§ **Material supplied**
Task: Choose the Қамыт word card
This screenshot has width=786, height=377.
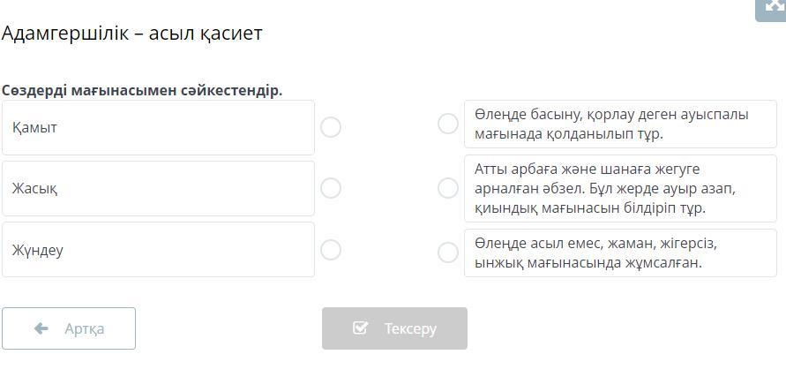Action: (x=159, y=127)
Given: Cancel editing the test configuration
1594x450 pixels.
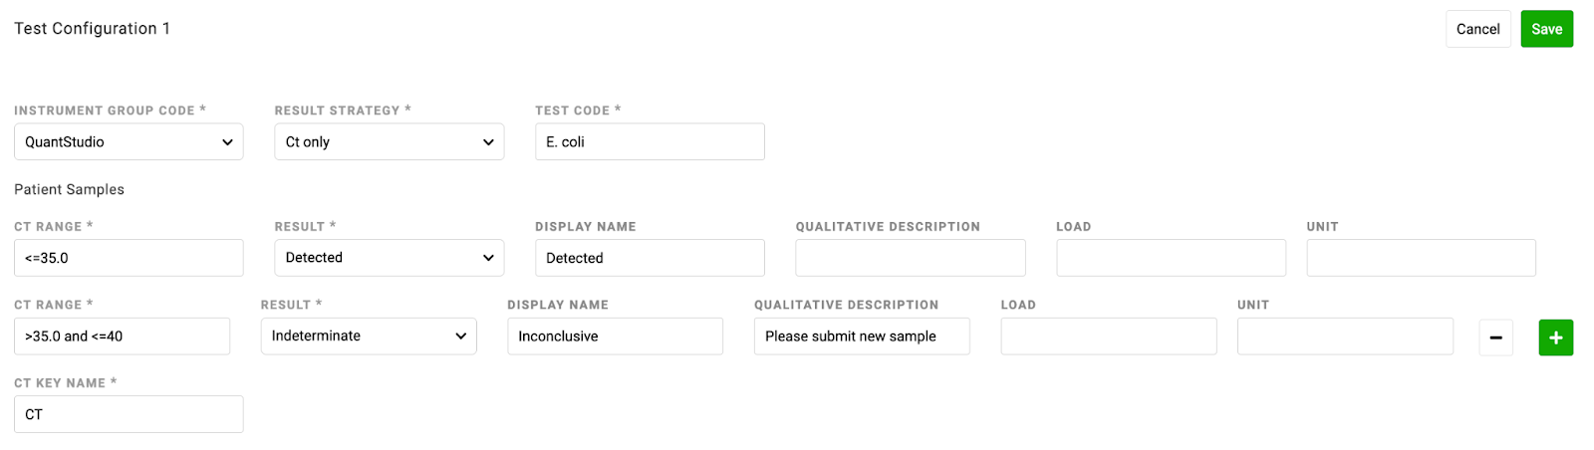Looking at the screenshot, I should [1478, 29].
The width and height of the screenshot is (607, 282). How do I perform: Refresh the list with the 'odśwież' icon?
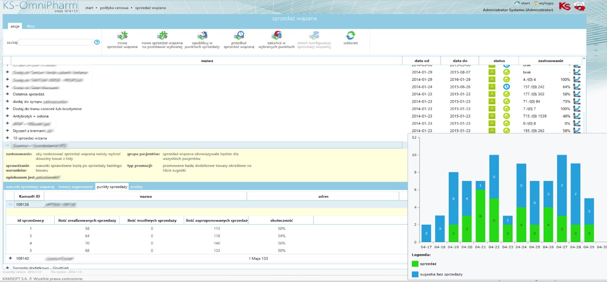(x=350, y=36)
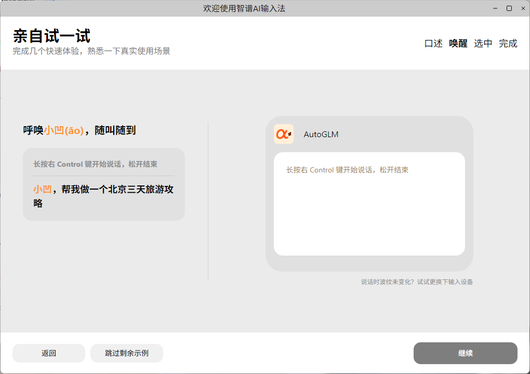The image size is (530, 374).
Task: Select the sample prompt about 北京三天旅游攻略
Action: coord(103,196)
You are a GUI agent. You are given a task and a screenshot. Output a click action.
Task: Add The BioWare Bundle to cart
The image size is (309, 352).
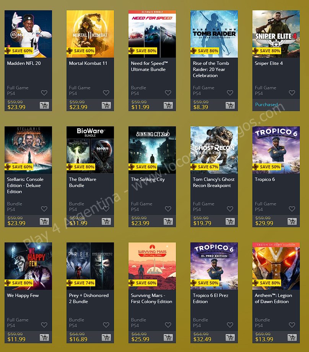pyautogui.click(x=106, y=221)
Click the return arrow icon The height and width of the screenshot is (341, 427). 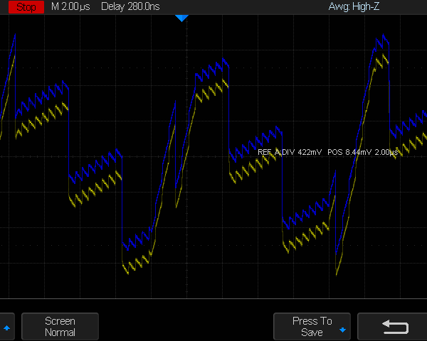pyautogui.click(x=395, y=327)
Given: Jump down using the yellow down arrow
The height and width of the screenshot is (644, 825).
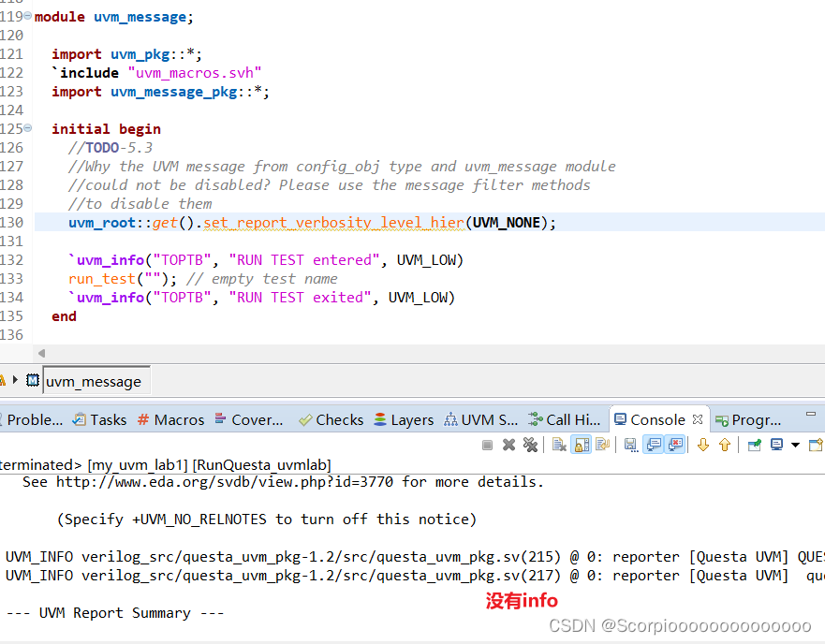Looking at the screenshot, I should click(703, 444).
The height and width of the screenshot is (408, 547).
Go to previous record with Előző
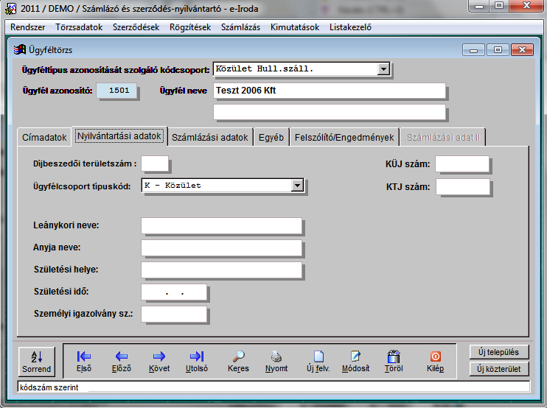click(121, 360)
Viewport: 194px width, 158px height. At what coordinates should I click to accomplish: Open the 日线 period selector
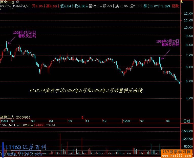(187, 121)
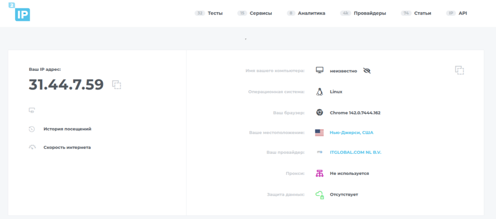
---
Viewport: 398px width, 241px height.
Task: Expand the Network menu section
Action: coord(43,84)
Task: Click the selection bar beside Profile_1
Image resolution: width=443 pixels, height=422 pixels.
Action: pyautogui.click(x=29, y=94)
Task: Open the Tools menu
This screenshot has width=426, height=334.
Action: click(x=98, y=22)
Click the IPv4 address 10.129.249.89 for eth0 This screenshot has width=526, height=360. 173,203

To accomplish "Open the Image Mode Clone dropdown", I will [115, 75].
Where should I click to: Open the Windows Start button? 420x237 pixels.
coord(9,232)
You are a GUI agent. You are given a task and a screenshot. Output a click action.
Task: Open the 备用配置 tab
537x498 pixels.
==
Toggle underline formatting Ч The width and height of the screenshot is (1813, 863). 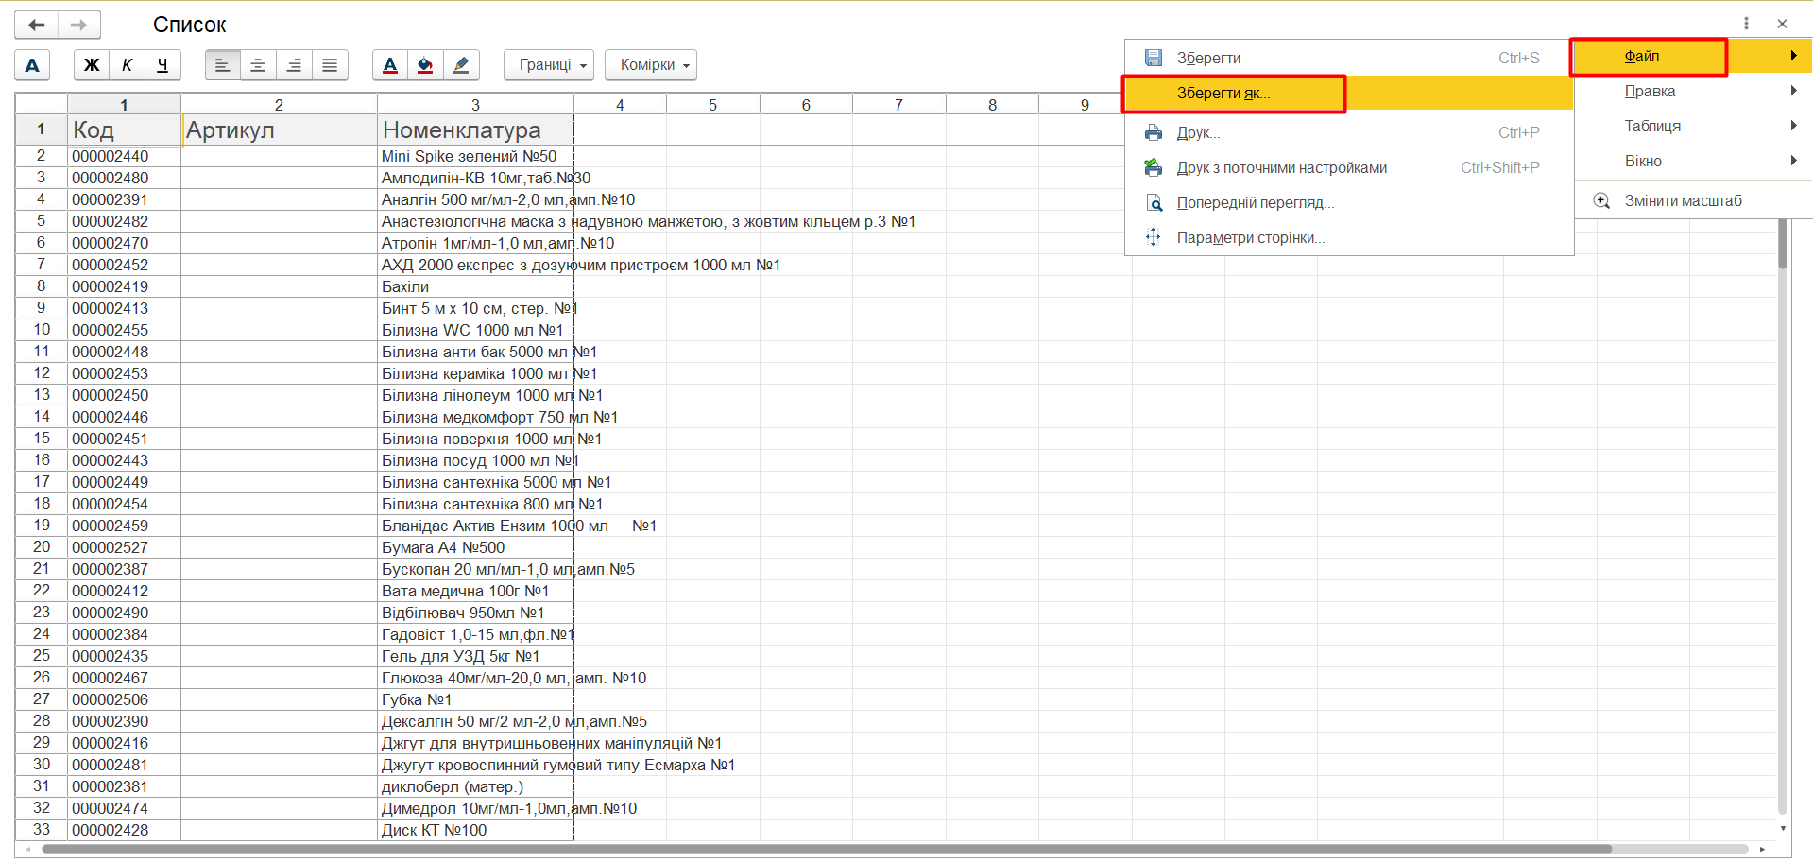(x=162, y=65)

§ **Task instructions**
Output exactly one stretch of the listing: from the line containing "Task: Open the Tools menu" through the line containing "537x498 pixels.", both end lines included.

§ **Response**
Task: Open the Tools menu
This screenshot has width=426, height=334.
Action: click(x=98, y=22)
Click the IPv4 address 10.129.249.89 for eth0 This screenshot has width=526, height=360. 173,203

To accomplish "Open the Image Mode Clone dropdown", I will [115, 75].
Where should I click to: Open the Windows Start button? 420x237 pixels.
coord(9,232)
You are a GUI agent. You are given a task and a screenshot. Output a click action.
Task: Open the 备用配置 tab
537x498 pixels.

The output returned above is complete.